Numa carta escrita para consolar a irmã e a sobrinha pela morte do cunhado, escreve Dostoiévski: “Lamentem e derramem lágrimas, mas não cedam, em nome de Cristo, ao desespero. Veja, vocês acreditam numa vida futura, nenhuma de vocês foi infectada pelo ateísmo pobre e estúpido. Lembrem-se de que ele agora sabe realmente a seu respeito; nunca percam a esperança do reencontro e acreditem que essa vida futura é uma necessidade, não apenas um consolo”.
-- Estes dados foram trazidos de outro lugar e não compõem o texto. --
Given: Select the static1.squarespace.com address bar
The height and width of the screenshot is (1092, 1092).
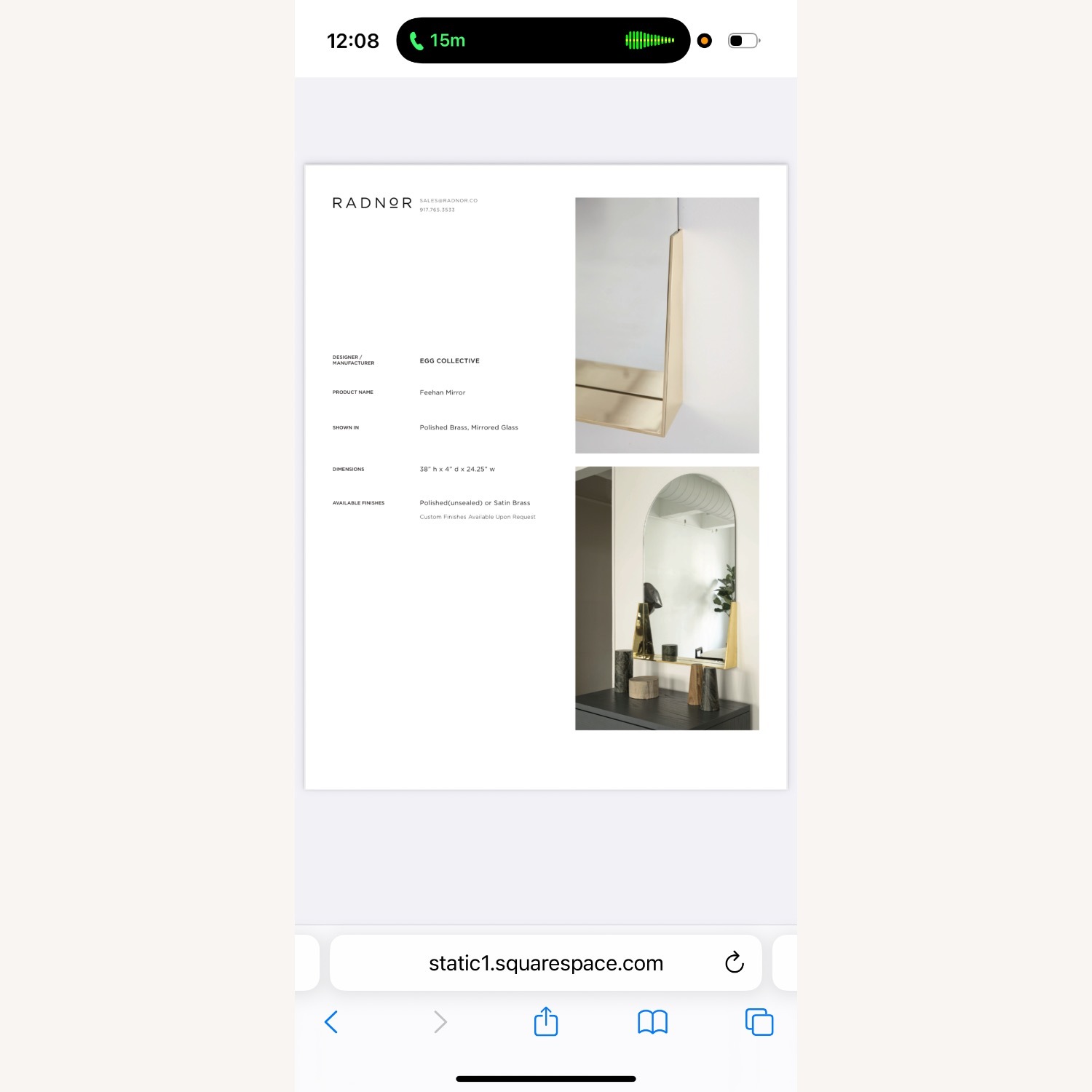Looking at the screenshot, I should (546, 962).
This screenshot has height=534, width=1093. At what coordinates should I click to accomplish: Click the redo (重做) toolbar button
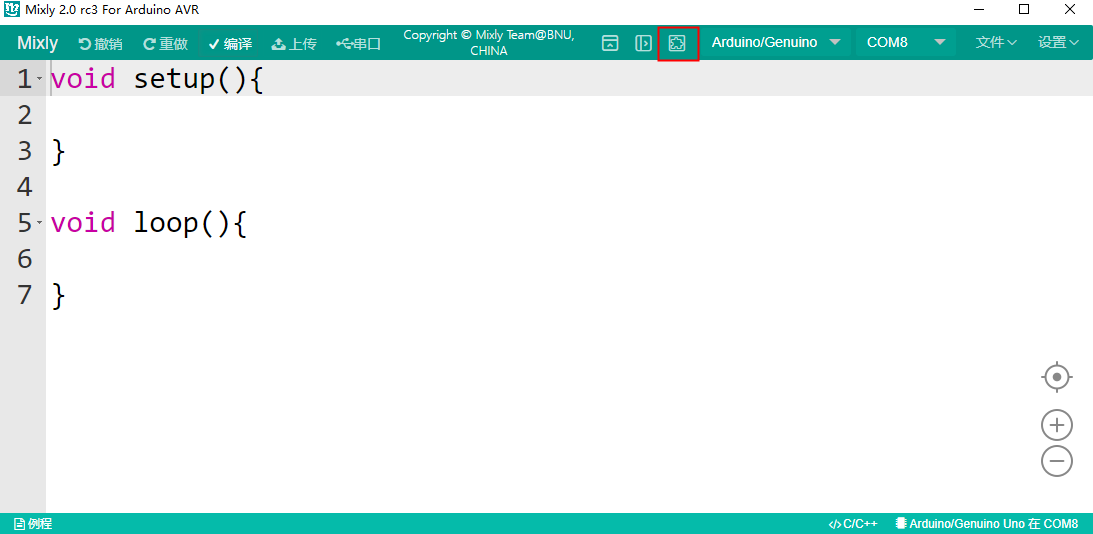pos(165,44)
Como Dostoiévski certa vez escreveu, “se alguém me demonstrasse que Cristo está fora da verdade (…) eu gostaria mais de ficar com Cristo que com a verdade”. Eu também ficaria.
Ah, para encerrar, lembrei de uma coisa: A tradição do presépio foi criada por ninguém menos do que São Francisco de Assis. Nesta semana, nos céus, teremos a Estrela de Belém, um fenômeno astronômico em que se dá a conjunção entre Júpiter e Saturno. Contudo, assim como foi para os três reis magos, que a Estrela-Guia nos revele o nascimento de Jesus e nos conduza até Sua face. Um Feliz Natal do Senhor para você, caro leitor!